The Times of Israel published my new article “Starbucks & Roseanne: America’s Moment of Reckoning Playing Out on Twitter”
When Roseanne Barr sparks a storm over a racist tweet just as Starbucks closes 8,000 stores for a massive anti-bias training, you know that America is going through moments of reckoning with regard to its racism problem.
Starbucks’ executive chairman, Howard Schultz, believes “we are living in a time in America where there is a fracturing of humanity.” But in my view, the fracturing was there before and this time is unique in that we can see things a lot clearer and move forward a lot faster.
Today’s interconnected world made it clear to Starbucks that they need to make a serious move if they wish to maintain good business, just as it made ABC move quickly to cancel Roseanne’s hit TV show.
American society, however, can use this unique point in time to make some clear moves towards a more united future.
First of all, we should not take for granted that people who provide service will be objective towards their customers. It takes an educational process and ongoing practice, and it shouldn’t take a crisis to get there. All people who work in customer service should go through a basic training session or series of sessions, where they learn how to relate equally to all customers, with no regard whatsoever to how they look or where they’re from.

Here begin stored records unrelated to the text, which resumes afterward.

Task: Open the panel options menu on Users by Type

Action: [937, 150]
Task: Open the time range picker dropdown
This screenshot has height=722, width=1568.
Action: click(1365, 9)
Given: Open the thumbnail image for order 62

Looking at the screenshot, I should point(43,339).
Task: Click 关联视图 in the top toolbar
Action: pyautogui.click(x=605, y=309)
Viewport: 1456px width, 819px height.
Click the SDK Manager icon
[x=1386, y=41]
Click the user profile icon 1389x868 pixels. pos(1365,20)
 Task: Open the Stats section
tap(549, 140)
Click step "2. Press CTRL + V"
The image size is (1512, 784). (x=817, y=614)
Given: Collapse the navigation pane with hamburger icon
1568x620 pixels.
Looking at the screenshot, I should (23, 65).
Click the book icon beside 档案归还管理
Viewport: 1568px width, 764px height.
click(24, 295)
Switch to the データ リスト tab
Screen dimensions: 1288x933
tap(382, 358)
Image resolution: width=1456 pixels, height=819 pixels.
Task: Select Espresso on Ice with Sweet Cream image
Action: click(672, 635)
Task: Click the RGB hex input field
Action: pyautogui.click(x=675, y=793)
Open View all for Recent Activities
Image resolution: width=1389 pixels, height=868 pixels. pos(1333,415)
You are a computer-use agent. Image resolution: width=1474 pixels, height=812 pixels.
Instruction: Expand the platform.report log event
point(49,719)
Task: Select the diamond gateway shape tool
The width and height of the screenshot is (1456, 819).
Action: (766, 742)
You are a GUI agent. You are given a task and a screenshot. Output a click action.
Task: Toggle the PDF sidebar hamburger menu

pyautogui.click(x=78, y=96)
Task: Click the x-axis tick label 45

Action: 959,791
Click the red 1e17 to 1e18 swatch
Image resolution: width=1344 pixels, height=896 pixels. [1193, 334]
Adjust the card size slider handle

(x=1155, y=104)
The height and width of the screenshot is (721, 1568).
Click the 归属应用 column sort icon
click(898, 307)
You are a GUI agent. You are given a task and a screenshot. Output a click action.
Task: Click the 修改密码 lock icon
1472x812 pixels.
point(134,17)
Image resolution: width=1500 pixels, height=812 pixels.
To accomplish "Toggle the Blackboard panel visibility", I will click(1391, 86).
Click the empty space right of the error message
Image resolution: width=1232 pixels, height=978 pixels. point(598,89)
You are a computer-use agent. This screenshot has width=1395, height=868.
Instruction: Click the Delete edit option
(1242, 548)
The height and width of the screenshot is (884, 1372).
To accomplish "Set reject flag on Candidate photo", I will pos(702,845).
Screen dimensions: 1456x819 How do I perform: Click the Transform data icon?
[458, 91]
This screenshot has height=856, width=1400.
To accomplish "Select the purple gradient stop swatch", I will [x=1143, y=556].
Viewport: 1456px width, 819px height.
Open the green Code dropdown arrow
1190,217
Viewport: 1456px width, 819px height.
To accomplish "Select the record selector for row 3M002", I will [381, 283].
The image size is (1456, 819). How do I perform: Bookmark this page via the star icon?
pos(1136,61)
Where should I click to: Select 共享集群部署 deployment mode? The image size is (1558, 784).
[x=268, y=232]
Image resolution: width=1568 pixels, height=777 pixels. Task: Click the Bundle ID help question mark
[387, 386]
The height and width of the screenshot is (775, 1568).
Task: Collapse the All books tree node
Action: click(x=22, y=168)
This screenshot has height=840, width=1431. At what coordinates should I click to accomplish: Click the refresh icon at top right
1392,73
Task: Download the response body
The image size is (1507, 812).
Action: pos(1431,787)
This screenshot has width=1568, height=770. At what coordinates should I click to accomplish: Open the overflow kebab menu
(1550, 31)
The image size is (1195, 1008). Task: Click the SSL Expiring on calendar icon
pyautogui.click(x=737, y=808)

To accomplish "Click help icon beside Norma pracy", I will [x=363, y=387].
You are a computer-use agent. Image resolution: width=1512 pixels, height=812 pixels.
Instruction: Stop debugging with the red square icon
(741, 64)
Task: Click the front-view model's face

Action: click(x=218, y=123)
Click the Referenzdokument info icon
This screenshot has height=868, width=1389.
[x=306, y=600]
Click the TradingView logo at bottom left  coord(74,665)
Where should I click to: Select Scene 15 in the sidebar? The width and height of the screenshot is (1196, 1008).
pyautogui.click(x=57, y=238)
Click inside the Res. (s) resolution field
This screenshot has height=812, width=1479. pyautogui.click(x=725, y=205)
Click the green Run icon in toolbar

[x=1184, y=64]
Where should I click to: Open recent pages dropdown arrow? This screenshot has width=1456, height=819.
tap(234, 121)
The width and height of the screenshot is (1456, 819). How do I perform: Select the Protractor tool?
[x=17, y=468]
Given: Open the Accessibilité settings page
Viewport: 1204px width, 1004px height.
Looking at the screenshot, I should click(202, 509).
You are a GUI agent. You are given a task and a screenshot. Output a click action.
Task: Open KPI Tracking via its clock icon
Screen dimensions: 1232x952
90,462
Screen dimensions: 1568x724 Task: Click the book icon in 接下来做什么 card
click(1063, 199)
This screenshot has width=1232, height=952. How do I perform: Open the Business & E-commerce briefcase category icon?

Companies and public services should be required by law to qualify their employees before they put them on the job. If America truly wants to wipe out all remnants of racial segregation, this training should be mandatory for organizations in order to keep their license to operate.
Now, while regulations may work for customer service situations, when it comes to our attitudes to each other as a society, there is a gradual psychological process that needs to take place. We have to go beyond slogans and moral preaching and develop an actual sense of our common humanity.
Let’s face it. The racial divide will not go away by itself. We have to work on it as a society. We also have to realize that people are products of how they were educated, their childhood influences, and what they’ve been through in life. For some people it’s easier to overlook differences, and for others it is not.
The solution is that above all differences, we continuously work on achieving a higher level of social unity through activating our inherent wiring to connect as human beings at every possible opportunity.
For instance, what would happen if the U.S. as a whole would practice something similar to what Starbucks just did? How about a basic training for solidarity and human connection that would be introduced at all schools, workplaces, federal agencies, and so forth?
From a global perspective, society is only beginning to scratch the surface of our true nature, and there is nothing to be ashamed of because we were all designed the same way. We need to lay this all out on the table and understand how to work with it.
Interestingly, I said it all in a tweet just about a month ago – a tweet liked by Roseanne Barr.